Subsequently the Young Offenders Strategy Group was set up by Trustees. Outputs from this group (which later became the Young Defendants’ Group), included organising a Conference on Young Defendants in April 2009 to mark 100 years since the Children Act 1908.

It has always been a principle adopted by the Foundation that the age of criminal responsibility in England and Wales, currently ten years, is too low. Following the conference in 2009, a letter cosigned by 32 national organisations was published in the Times in 2010 urging the age of criminal responsibility be raised substantially from 10 years old in line with other countries. (A copy of this is published on the correspondence page.)

Regrettably political and media opposition persists. We have therefore focused on other more achievable objectives.

In 2012 the Foundation established a new Action Plan for the Young Defendants’ Working Group, looking to achieve better recognition of the statutory requirements to consider the welfare of young defendants and reduce offending; a reduction in the number of young people in custody; and better support, information and services available to young defendants, their families and carers.

A seminar in January 2013 led to the setting up of a Parliamentarians’ Inquiry in November 2013 chaired by Lord Carlile, which the Foundation co-sponsored with the National Children’s Bureau. (See the Parliamentarians Inquiry section)

The report into the operation and effectiveness of the youth justice system was published in June 2014 and paved the way for changes consistent with the Action Plan. The Foundation has continuously promoted implementation of the recommendations of the Carlile report. Considerable progress has been made.

The Foundation has persisted in seeking extension of the powers of the Youth Court. More serious crimes are now often tried at in that venue, which is patently more appropriate than the Crown Court. Further consideration is still required. Criminal records imposed during childhood all too easily blight the future life of a child. The Foundation has supported the Standing Committee on Youth Justice on their initiative to bring about radical change in this area.
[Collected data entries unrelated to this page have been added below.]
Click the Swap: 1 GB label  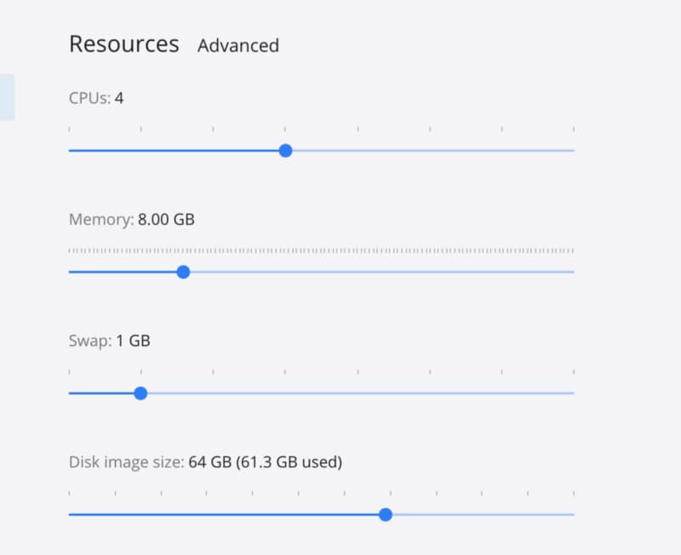[109, 340]
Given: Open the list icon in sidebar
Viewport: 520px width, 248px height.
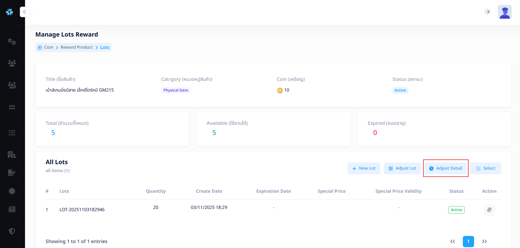Looking at the screenshot, I should 12,133.
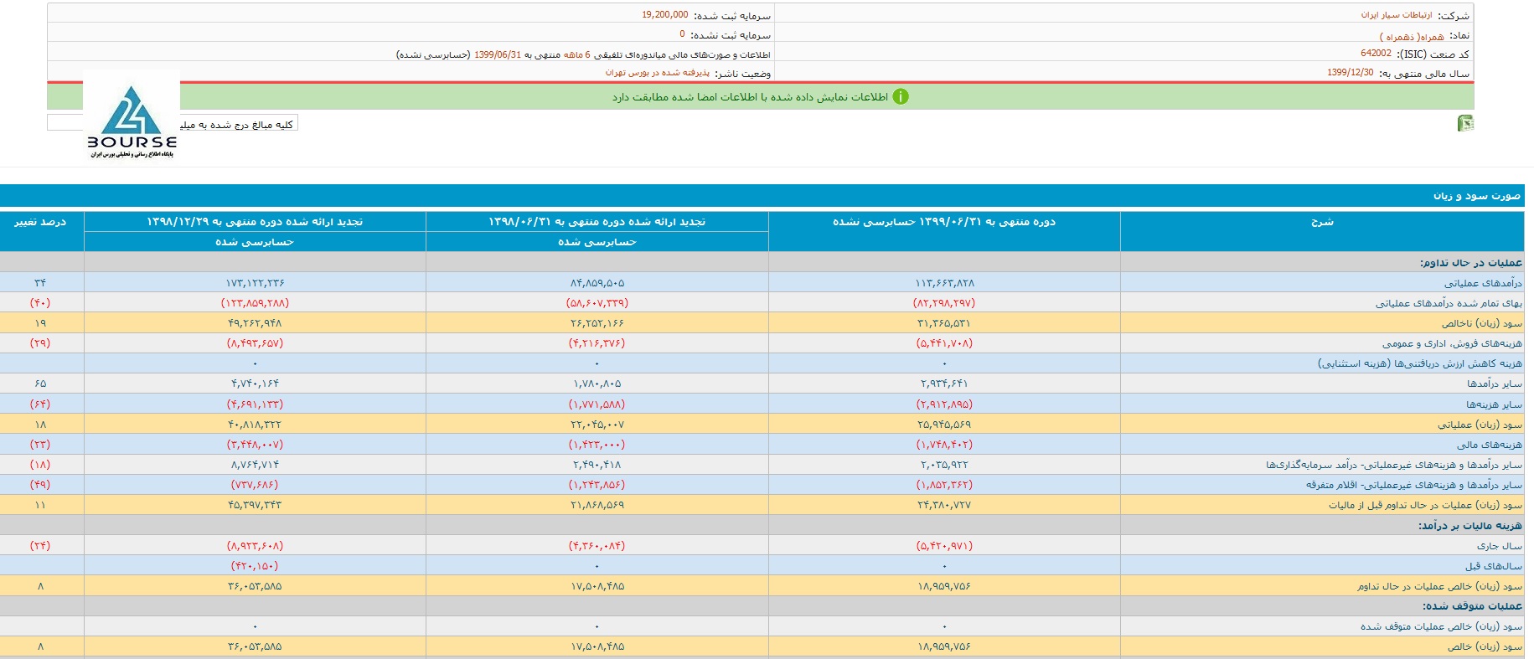Select the ISIC code 642002
This screenshot has width=1534, height=659.
click(1376, 54)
The inadequacy of legal representation of young people has been well evidenced and we have supported the Bar Standards Board and the Inns of Court College of Advocacy on their work to achieve improved advocacy competence.

Another of the recommendations which the Foundation has sought to promote is that of problem solving courts. In October 2014 we contributed to a conference organised by the High Sheriff in Northampton. This proved to be an important development because the then Chair of the local Youth Court Bench became interested in introducing a problem- solving approach in his local bench. He showed it could work. Why do young people commit offences and what can the courts do to help, rather than merely convict and sentence? After publication of the Report a meeting was convened with attendance from representatives from the Magistrates’ Association, National Children’s Bureau, the Family Drug and Alcohol Court, the Children’s Commissioner, Judicial College and the Youth Justice Board.

This group was later joined by the Ministry of Justice and the Centre for Justice Innovation. The Centre is now being funded by the Nuffield Foundation to research feasibility projects. To achieve real success a full national project will require senior judicial approval. The wheels grind slowly.

Following the publication of the Carlile Inquiry Report the Ministry of Justice established a Review conducted by Charlie Taylor which reported in 2016. Its Terms of Reference included consideration of the nature and characteristics of offending by young people aged 10-17 and the arrangements in place to prevent it; and how effectively the youth justice system and its partners operate in responding to offending by children and young people, preventing further offending, protecting the public and repairing harm to victims and communities, and rehabilitating young offenders. Subsequently he was appointed as Chief Executive of the Youth Justice Board, so we remain positive that his proposals, many of which followed the principles proposed by the Carlile Inquiry Report, will ultimately be implemented.

Political developments unrelated to youth justice have proved unhelpful but our work continues undaunted on all these fronts.